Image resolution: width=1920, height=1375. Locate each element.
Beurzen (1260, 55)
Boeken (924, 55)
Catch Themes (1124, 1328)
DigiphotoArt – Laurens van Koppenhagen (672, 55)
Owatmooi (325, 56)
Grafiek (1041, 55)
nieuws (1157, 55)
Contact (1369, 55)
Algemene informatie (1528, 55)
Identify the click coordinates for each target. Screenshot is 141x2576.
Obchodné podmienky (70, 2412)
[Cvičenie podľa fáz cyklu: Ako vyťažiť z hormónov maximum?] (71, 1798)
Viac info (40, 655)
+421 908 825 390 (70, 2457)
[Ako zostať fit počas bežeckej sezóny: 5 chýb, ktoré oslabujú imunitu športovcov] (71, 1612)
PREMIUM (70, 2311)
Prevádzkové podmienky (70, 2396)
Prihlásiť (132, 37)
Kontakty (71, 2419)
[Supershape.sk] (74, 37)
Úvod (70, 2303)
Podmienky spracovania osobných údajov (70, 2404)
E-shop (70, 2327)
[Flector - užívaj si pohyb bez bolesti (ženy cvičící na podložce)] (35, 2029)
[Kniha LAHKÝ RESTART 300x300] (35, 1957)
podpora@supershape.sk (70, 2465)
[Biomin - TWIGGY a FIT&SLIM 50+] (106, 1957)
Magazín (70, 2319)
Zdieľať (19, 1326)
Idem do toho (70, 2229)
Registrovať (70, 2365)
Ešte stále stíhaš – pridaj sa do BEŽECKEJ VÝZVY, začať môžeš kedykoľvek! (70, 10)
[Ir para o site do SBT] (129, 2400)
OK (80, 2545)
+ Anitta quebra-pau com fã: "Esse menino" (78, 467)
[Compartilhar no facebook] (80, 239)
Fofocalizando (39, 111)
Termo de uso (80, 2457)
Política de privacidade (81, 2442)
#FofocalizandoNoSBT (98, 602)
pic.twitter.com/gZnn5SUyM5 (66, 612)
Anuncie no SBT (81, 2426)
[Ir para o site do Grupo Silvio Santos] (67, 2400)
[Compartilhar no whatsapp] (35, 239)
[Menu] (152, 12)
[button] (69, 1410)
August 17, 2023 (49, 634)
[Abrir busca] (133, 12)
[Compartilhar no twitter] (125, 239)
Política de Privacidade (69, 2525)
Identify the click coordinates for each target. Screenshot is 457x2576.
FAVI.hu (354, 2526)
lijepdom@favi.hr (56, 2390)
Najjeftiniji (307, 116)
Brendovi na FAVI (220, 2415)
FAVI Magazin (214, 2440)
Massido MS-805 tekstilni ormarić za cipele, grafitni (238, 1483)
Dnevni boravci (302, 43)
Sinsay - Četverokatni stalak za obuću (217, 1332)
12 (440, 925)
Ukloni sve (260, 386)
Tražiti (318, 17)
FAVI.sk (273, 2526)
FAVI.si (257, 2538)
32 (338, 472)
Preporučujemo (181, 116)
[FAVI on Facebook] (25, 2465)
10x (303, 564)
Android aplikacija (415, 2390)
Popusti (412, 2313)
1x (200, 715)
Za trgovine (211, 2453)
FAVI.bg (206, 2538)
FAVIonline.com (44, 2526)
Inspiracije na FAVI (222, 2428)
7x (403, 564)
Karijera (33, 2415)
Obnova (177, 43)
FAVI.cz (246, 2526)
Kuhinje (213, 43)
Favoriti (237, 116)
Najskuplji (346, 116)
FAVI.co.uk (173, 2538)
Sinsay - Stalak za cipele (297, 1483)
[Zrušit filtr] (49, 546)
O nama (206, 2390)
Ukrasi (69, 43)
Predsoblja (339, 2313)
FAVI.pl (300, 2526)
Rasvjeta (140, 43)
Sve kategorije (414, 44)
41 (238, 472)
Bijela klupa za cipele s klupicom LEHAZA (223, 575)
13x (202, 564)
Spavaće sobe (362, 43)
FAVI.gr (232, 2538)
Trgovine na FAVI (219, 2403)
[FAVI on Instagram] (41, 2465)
● ● ●
WORK ITEM
Find "Screenshot is 141x2576." in the entries above and copy that whole line exactly, then each line after it through the line that contains "Úvod (70, 2303)".

TASK SOLUTION
Identify the click coordinates for each target. Screenshot is 141x2576.
Obchodné podmienky (70, 2412)
[Cvičenie podľa fáz cyklu: Ako vyťažiť z hormónov maximum?] (71, 1798)
Viac info (40, 655)
+421 908 825 390 (70, 2457)
[Ako zostať fit počas bežeckej sezóny: 5 chýb, ktoré oslabujú imunitu športovcov] (71, 1612)
PREMIUM (70, 2311)
Prevádzkové podmienky (70, 2396)
Prihlásiť (132, 37)
Kontakty (71, 2419)
[Supershape.sk] (74, 37)
Úvod (70, 2303)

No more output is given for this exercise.